Trump Snubs Quad, Fuels SCO’s Rise as Xi, Putin, Modi Send Bold Message


The Shanghai Cooperation Organisation (SCO) just got a major boost, and Washington isn’t thrilled. At the latest SCO summit in China, the sight of Xi Jinping, Vladimir Putin and Narendra Modi sharing laughs and holding hands sent a clear message: this bloc is no longer a paper tiger.
The shift comes as former US President Donald Trump, once the loudest voice backing the Quad alliance of the US, India, Japan, and Australia, appears to have moved on. Reports of him cancelling his India visit for this year’s Quad summit have left the grouping looking adrift.
Meanwhile, China has seized the moment. For Xi, the SCO is now a stage to project Beijing as a stabilizing force for the Global South — a counterweight to US-led economic and security influence. And for countries grappling with Trump’s trade wars and tariff chaos, that message is starting to resonate.
Predictably, the optics rattled Washington. Hours after the summit, US Treasury Secretary Scott Bessent tried to dismiss the gathering as “largely performative,” even branding India and China as “bad actors” for their ties with Russia. Still, he admitted the US hopes to strengthen long-term relations with India, calling it the “most populous democracy” with values closer to the West.

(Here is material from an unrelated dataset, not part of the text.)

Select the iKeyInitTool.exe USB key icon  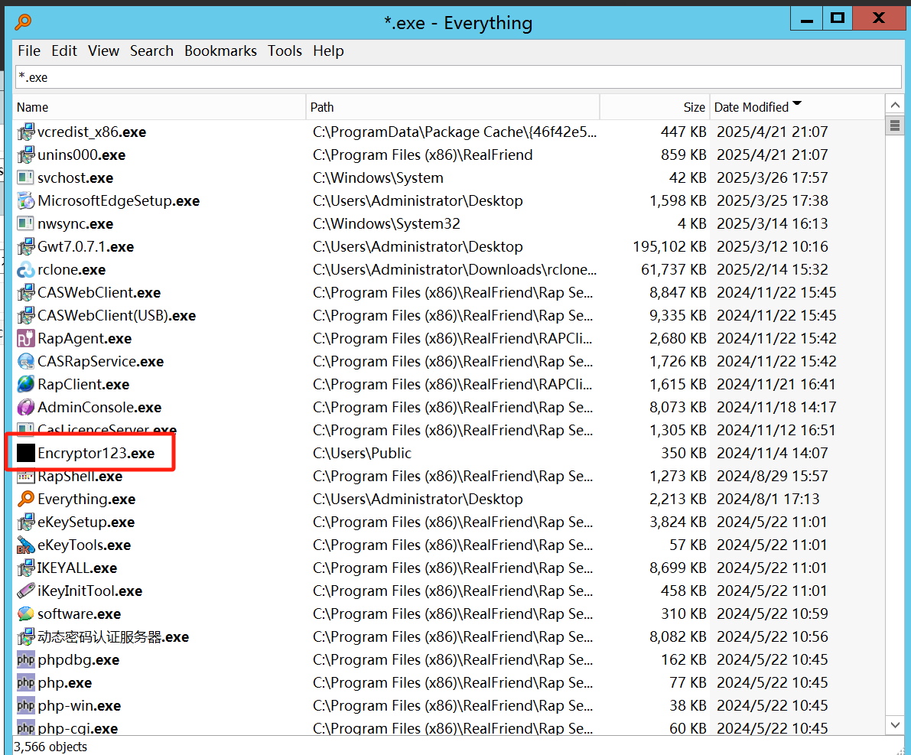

The irony? Just seven years ago, the Quad’s revival had Beijing worried, with Chinese officials warning it was a direct challenge to their Indo-Pacific ambitions. But with the emergence of AUKUS in 2021 and now Trump’s apparent disinterest, the Quad’s future looks uncertain – even irrelevant.
For now, it’s Xi who’s capitalizing. The SCO, once written off, is now making headlines – and Washington knows it.